** Work instructions **
Produce a character-for-character copy of the data below.

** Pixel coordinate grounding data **
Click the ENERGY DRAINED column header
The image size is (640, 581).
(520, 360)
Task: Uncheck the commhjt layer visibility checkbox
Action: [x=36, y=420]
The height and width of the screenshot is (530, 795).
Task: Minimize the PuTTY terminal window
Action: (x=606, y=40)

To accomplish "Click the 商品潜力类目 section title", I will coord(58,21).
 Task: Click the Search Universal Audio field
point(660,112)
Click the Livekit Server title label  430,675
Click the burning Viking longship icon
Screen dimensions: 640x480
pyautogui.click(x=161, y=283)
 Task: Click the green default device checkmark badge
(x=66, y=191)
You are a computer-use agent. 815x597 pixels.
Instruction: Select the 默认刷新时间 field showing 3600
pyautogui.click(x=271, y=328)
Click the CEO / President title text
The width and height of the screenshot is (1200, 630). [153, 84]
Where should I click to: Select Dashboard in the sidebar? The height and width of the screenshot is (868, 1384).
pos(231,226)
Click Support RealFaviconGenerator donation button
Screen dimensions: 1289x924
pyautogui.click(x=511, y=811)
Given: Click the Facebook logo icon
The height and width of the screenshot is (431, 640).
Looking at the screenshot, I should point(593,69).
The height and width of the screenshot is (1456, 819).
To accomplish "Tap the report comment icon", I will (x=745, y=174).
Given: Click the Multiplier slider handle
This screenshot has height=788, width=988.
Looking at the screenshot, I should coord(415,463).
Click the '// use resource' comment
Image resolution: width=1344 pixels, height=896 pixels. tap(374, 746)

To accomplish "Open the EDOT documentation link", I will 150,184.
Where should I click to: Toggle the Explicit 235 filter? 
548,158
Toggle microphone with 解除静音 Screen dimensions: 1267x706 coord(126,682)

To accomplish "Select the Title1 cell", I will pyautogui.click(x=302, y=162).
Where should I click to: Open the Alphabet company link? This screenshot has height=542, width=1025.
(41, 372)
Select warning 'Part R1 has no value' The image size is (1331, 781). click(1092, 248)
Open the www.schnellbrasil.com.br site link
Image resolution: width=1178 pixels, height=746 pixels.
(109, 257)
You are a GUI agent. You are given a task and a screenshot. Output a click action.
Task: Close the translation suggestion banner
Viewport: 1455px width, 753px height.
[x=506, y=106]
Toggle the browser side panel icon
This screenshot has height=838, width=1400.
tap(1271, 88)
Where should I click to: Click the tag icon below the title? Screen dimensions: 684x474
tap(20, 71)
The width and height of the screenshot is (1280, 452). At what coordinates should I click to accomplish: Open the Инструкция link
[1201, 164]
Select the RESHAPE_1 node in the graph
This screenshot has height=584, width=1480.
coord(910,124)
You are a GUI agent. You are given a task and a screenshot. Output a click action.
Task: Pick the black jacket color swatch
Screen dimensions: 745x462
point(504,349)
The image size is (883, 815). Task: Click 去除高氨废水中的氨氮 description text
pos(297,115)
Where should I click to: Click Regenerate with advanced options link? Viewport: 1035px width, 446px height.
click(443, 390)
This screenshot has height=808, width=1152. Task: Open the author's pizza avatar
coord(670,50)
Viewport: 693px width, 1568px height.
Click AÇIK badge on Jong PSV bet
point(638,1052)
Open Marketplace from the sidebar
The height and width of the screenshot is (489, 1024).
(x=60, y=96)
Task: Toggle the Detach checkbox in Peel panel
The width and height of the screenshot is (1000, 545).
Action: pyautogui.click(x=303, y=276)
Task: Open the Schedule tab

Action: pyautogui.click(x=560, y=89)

** Answer box **
Click the ENERGY DRAINED column header
The image size is (640, 581).
(520, 360)
Task: Uncheck the commhjt layer visibility checkbox
Action: [x=36, y=420]
The height and width of the screenshot is (530, 795).
Task: Minimize the PuTTY terminal window
Action: (x=606, y=40)

To accomplish "Click the 商品潜力类目 section title", I will coord(58,21).
 Task: Click the Search Universal Audio field
point(660,112)
Click the Livekit Server title label  430,675
Click the burning Viking longship icon
Screen dimensions: 640x480
pyautogui.click(x=161, y=283)
 Task: Click the green default device checkmark badge
(x=66, y=191)
You are a computer-use agent. 815x597 pixels.
Instruction: Select the 默认刷新时间 field showing 3600
pyautogui.click(x=271, y=328)
Click the CEO / President title text
The width and height of the screenshot is (1200, 630). [153, 84]
Where should I click to: Select Dashboard in the sidebar? The height and width of the screenshot is (868, 1384).
pos(231,226)
Click Support RealFaviconGenerator donation button
Screen dimensions: 1289x924
pyautogui.click(x=511, y=811)
Given: Click the Facebook logo icon
The height and width of the screenshot is (431, 640).
Looking at the screenshot, I should point(593,69).
The height and width of the screenshot is (1456, 819).
To accomplish "Tap the report comment icon", I will (x=745, y=174).
Given: Click the Multiplier slider handle
This screenshot has height=788, width=988.
Looking at the screenshot, I should coord(415,463).
Click the '// use resource' comment
Image resolution: width=1344 pixels, height=896 pixels. tap(374, 746)

To accomplish "Open the EDOT documentation link", I will 150,184.
Where should I click to: Toggle the Explicit 235 filter? 
548,158
Toggle microphone with 解除静音 Screen dimensions: 1267x706 coord(126,682)

To accomplish "Select the Title1 cell", I will pyautogui.click(x=302, y=162).
Where should I click to: Open the Alphabet company link? This screenshot has height=542, width=1025.
(41, 372)
Select warning 'Part R1 has no value' The image size is (1331, 781). click(1092, 248)
Open the www.schnellbrasil.com.br site link
Image resolution: width=1178 pixels, height=746 pixels.
(109, 257)
You are a GUI agent. You are given a task and a screenshot. Output a click action.
Task: Close the translation suggestion banner
Viewport: 1455px width, 753px height.
[x=506, y=106]
Toggle the browser side panel icon
This screenshot has height=838, width=1400.
tap(1271, 88)
Where should I click to: Click the tag icon below the title? Screen dimensions: 684x474
tap(20, 71)
The width and height of the screenshot is (1280, 452). At what coordinates should I click to accomplish: Open the Инструкция link
[1201, 164]
Select the RESHAPE_1 node in the graph
This screenshot has height=584, width=1480.
coord(910,124)
You are a GUI agent. You are given a task and a screenshot. Output a click action.
Task: Pick the black jacket color swatch
Screen dimensions: 745x462
point(504,349)
The image size is (883, 815). Task: Click 去除高氨废水中的氨氮 description text
pos(297,115)
Where should I click to: Click Regenerate with advanced options link? Viewport: 1035px width, 446px height.
click(443, 390)
This screenshot has height=808, width=1152. Task: Open the author's pizza avatar
coord(670,50)
Viewport: 693px width, 1568px height.
Click AÇIK badge on Jong PSV bet
point(638,1052)
Open Marketplace from the sidebar
The height and width of the screenshot is (489, 1024).
(x=60, y=96)
Task: Toggle the Detach checkbox in Peel panel
The width and height of the screenshot is (1000, 545).
Action: pyautogui.click(x=303, y=276)
Task: Open the Schedule tab

Action: pyautogui.click(x=560, y=89)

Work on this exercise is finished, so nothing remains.